Having been discovered by Crescat Sententia, I discovered there another opinion against citation to "unpublished" case law. And so, notwithstanding my earlier post on this subject, here is another:
One of the points W. Baude makes is that allowing the use of unpublished cases favors the rich lawyers and the big firm lawyers. I disagree. My firm is small, I'm not rich, and I'm no research wizard, but I can find cases. The computer is a great equalizer as to all that is on Westlaw or Lexis or even footloose on the Internet. The difference between my research and that of some big firm (or the government, or big corporations) is that they have access to the really "unpublished" opinions and orders (from trial courts, mostly) not to be found in any public database, because they are litigating the same narrow issues everywhere. (For example, in one case years ago, in-house counsel with a big national organization sent me about a dozen preliminary injunction orders from similar cases the same client had litigated all over America.) Fortunately, courts like the W.D. Va. are making more opinions available online, even if they are not "published," and you can bet I read them all. It is my view that allowing citation to unpublished opinions, coupled with open access to those opinions, has a democratizing effect - I here in the hills can find that "golden" case from Alaska (for what good it might do in helping me convince some judge in Virginia).
One area in particular where I have tried to cite unpublished cases, over and over and over, is where the issue is qualified immunity in a section 1983 case, and the question before the Court is about the state of the law at the time the defendant acted, whether the plaintiff's constitutional rights were clearly established at that time. Unpublished opinions, even if they are wrong and ill-conceived, can be pretty good "evidence," in my view, that the law was not clearly-established - if appellate judges, even on a bad day, don't see the constitutional right at issue as clearly established, how can my client be on notice that their actions would violate this plaintiff's rights?

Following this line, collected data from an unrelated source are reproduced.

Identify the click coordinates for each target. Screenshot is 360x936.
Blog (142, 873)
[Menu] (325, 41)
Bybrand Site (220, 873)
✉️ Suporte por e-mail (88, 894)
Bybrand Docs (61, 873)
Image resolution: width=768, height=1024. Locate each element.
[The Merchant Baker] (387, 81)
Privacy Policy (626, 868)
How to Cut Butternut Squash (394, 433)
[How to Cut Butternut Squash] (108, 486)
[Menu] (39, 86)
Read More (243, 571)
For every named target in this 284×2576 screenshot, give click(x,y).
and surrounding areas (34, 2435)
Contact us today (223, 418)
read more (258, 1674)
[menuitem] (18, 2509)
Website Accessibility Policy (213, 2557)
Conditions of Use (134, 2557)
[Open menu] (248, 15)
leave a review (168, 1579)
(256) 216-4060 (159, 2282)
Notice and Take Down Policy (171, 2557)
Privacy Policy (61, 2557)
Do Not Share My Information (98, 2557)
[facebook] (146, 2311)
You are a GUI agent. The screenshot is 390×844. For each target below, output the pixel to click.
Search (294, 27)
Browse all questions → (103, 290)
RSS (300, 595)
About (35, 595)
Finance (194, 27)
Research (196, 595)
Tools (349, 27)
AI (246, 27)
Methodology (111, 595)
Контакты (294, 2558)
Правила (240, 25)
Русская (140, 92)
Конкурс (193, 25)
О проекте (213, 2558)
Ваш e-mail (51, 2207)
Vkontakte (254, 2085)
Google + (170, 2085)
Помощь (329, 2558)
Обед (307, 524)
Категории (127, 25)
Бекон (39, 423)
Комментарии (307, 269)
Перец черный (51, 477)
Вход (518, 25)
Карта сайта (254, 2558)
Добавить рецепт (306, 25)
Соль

The late Judge Murnaghan (who made a great impression on me) wrote in the Wilson v. Layne case that unpublished opinions should not be considered on the issue of qualified immunity, because "it is well known that judges may put considerably less effort into opinions that they do not intend to publish." In particular, he expressed the concern that "[b]ecause these opinions will not be binding precedent in any court, a judge may be less careful about his legal analysis, especially when dealing with a novel issue of law." I can't disagree with what Judge Murnaghan says about about how judges work, although some say the primary function of the unpublished opinion is to allow judges and their staffs to devote more time and attention to the cases that require more intensive legal analysis, without depriving the litigants of an explanation for the decision. See POSNER, THE FEDERAL COURTS: CHALLENGE AND REFORM (1996) at page 169. An opinion dealing with a “novel issue of law” would seem to be of the very kind that requires "more intensive legal analysis," whether it gets published or not, and when qualified immunity is raised, the novelty of the constitutional issue is precisely what the defendant must argue in support of the defense.